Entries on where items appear
================================
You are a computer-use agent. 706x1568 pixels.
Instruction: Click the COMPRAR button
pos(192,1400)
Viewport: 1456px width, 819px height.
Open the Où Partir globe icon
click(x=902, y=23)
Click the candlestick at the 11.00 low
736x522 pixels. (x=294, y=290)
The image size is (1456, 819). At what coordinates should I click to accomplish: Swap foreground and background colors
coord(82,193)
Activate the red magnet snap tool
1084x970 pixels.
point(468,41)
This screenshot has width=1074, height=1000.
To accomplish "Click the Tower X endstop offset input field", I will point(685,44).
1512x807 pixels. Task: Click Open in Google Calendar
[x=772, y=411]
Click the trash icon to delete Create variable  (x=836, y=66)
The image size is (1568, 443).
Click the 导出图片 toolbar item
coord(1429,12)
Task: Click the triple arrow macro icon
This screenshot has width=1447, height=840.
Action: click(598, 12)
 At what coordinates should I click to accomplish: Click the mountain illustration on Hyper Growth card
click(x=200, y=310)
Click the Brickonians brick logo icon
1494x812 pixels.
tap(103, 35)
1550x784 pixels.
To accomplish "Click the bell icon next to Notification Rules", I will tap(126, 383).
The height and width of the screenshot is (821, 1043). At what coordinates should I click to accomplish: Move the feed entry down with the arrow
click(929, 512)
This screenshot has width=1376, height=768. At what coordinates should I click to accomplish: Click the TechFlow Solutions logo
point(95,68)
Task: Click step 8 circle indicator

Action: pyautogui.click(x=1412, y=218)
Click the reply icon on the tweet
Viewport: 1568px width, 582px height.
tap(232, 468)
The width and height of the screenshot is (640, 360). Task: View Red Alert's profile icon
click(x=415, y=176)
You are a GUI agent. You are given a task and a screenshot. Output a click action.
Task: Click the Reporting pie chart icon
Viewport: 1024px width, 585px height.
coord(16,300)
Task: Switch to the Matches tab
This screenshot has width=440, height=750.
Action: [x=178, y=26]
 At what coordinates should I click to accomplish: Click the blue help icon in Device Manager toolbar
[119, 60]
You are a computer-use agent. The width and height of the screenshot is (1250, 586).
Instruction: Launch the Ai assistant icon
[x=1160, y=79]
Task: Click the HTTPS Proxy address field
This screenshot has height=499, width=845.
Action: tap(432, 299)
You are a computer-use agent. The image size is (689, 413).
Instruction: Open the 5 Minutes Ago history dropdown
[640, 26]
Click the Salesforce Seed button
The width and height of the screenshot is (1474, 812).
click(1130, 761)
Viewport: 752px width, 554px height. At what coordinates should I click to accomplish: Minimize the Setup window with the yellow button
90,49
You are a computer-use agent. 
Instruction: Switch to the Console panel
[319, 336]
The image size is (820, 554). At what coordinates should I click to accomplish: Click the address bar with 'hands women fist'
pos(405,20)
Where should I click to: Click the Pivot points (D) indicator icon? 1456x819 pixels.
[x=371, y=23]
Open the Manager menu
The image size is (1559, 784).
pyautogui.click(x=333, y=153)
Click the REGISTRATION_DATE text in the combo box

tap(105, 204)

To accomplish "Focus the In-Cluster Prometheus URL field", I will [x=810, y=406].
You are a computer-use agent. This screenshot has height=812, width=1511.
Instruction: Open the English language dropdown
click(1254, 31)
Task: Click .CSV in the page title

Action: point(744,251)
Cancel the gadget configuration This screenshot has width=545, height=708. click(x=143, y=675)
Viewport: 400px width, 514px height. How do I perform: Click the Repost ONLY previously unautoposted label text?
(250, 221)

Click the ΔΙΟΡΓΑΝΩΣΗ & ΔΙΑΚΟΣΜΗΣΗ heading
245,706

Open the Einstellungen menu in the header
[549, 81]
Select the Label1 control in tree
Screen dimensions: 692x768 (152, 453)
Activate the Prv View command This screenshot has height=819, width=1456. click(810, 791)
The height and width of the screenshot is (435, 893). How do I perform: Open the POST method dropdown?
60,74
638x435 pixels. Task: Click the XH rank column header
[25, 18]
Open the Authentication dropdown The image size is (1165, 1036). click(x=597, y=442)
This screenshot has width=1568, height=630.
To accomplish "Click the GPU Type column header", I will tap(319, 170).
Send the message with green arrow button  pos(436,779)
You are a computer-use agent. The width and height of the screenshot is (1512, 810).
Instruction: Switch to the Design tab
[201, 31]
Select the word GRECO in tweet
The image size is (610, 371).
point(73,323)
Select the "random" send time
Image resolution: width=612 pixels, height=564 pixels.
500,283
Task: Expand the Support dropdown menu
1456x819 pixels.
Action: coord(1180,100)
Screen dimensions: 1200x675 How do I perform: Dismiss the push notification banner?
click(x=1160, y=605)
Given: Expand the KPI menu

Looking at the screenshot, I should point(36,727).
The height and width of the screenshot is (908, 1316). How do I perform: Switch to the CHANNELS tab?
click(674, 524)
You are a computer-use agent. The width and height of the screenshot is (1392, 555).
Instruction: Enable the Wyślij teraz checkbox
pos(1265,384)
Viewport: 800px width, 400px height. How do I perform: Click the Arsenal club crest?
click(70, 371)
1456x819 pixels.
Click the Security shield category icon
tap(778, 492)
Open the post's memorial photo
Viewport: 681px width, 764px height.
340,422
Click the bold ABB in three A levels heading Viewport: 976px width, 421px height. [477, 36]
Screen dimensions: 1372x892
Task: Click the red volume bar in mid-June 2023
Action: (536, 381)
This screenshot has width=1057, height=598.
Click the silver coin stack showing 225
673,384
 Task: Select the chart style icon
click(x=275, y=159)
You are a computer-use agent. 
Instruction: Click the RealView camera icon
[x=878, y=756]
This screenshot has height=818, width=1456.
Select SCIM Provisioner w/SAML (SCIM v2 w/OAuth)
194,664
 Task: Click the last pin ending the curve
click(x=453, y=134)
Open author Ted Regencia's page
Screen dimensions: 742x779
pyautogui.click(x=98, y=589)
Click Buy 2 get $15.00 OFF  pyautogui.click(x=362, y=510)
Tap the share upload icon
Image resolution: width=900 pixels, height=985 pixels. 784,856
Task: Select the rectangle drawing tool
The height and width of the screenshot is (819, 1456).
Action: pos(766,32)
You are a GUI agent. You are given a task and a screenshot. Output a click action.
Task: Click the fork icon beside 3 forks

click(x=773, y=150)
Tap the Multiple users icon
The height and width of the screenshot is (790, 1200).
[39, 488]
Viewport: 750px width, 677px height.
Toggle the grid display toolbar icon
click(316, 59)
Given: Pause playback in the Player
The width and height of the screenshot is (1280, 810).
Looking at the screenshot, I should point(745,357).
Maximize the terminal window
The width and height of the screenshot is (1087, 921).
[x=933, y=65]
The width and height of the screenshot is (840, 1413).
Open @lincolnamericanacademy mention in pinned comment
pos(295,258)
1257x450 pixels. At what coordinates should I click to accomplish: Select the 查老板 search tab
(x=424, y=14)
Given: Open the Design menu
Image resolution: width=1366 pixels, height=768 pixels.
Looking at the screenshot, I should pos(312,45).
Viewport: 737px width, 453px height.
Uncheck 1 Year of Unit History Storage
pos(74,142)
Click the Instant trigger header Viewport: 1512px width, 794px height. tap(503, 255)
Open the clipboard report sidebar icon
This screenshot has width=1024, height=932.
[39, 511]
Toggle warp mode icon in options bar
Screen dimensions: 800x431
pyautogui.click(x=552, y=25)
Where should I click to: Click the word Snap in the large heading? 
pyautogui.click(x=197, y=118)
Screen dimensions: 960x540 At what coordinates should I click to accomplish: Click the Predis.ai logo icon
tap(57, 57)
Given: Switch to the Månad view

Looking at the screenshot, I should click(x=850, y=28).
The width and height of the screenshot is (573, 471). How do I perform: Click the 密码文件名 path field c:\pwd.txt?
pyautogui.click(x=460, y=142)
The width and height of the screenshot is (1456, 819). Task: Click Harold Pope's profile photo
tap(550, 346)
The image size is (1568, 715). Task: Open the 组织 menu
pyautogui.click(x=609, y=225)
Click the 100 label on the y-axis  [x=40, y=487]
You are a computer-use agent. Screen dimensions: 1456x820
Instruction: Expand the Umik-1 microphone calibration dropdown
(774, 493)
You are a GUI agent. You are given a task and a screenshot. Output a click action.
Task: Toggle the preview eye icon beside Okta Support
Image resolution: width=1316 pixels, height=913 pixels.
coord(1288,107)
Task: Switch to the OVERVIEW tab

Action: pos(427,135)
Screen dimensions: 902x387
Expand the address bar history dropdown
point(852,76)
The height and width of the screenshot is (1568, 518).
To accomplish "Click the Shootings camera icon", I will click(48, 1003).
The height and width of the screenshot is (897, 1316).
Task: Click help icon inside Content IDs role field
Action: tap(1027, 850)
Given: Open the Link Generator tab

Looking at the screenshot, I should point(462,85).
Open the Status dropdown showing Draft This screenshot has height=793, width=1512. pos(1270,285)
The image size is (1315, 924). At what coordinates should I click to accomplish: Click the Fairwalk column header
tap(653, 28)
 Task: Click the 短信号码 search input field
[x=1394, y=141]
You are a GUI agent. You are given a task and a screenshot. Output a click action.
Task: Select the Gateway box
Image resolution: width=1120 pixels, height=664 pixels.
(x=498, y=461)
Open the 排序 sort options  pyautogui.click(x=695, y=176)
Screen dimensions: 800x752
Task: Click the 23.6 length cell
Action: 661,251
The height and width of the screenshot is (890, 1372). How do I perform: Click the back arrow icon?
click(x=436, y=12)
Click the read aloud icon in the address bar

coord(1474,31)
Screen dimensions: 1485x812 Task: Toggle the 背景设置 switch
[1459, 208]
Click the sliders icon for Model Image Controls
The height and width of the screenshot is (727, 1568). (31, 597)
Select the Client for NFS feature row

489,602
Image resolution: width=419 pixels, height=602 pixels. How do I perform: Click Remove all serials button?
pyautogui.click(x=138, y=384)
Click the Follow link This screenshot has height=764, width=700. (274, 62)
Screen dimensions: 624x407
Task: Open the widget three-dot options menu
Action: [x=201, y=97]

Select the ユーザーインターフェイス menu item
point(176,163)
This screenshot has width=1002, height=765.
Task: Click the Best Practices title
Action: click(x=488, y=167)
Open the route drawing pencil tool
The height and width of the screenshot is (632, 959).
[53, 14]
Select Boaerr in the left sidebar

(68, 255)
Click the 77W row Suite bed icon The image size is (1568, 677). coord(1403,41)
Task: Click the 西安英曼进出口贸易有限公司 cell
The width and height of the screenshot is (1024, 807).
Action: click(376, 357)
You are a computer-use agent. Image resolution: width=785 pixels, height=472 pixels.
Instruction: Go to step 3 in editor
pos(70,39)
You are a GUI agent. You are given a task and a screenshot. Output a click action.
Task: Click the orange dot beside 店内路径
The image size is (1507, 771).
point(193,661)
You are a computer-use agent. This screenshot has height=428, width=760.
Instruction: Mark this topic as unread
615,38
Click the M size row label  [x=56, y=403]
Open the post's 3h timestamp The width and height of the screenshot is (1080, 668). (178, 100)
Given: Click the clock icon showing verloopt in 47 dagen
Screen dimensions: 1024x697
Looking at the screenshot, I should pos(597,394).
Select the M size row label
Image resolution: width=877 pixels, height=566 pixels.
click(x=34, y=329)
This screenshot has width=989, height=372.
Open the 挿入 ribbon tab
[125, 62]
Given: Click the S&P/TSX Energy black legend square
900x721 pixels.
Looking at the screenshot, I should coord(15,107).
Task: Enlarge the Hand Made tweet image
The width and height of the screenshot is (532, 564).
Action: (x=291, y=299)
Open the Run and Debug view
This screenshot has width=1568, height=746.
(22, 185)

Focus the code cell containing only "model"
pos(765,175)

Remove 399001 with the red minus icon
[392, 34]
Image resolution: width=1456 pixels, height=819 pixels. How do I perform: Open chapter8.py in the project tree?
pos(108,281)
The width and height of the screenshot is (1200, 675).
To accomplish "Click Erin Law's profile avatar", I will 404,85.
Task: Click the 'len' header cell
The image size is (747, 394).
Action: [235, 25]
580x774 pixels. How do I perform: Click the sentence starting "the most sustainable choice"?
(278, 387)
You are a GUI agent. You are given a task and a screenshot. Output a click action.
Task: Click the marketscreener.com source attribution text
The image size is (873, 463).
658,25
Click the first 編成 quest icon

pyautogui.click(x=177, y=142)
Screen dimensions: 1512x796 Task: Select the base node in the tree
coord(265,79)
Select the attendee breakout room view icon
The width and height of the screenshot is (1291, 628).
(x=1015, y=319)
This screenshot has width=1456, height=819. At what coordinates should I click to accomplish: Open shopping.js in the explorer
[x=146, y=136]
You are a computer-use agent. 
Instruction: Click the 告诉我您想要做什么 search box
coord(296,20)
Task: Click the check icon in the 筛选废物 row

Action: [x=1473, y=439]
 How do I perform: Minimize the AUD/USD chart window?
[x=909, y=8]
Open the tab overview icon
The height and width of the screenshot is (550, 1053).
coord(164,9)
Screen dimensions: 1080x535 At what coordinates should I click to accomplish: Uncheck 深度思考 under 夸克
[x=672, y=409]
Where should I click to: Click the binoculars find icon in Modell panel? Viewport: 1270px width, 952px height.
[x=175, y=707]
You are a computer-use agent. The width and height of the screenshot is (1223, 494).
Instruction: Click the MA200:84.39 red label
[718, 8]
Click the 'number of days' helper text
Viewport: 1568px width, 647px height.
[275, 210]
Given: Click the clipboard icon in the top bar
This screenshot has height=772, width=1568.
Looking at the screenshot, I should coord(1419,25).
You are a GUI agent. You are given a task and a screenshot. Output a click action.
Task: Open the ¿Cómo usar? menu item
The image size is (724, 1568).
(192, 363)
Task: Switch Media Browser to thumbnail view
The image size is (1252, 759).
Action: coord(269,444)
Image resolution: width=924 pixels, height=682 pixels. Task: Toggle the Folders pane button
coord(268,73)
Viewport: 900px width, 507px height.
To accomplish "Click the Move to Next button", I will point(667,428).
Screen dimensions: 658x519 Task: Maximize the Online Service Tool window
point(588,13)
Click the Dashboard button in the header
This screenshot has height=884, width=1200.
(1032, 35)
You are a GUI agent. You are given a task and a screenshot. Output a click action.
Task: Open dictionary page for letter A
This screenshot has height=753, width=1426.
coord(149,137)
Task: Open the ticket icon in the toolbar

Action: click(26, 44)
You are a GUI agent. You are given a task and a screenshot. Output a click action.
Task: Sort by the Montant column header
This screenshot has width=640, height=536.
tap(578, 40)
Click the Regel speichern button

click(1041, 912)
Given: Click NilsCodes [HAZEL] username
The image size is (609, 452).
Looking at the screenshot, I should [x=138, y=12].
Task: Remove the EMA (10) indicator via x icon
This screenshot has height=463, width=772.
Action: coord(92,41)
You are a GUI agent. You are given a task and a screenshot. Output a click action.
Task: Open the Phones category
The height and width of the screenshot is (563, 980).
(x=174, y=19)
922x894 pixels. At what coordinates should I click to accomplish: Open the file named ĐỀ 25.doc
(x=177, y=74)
================================
Copy the records from their first line through the line containing "tap(103, 35)", inclusive, switching each "screenshot" to "capture" and leaving everything else unchanged.

You are a computer-use agent. 706x1568 pixels.
Instruction: Click the COMPRAR button
pos(192,1400)
Viewport: 1456px width, 819px height.
Open the Où Partir globe icon
click(x=902, y=23)
Click the candlestick at the 11.00 low
736x522 pixels. (x=294, y=290)
The image size is (1456, 819). At what coordinates should I click to accomplish: Swap foreground and background colors
coord(82,193)
Activate the red magnet snap tool
1084x970 pixels.
point(468,41)
This capture has width=1074, height=1000.
To accomplish "Click the Tower X endstop offset input field", I will point(685,44).
1512x807 pixels. Task: Click Open in Google Calendar
[x=772, y=411]
Click the trash icon to delete Create variable  (x=836, y=66)
The image size is (1568, 443).
Click the 导出图片 toolbar item
coord(1429,12)
Task: Click the triple arrow macro icon
This capture has width=1447, height=840.
Action: click(598, 12)
 At what coordinates should I click to accomplish: Click the mountain illustration on Hyper Growth card
click(x=200, y=310)
Click the Brickonians brick logo icon
1494x812 pixels.
tap(103, 35)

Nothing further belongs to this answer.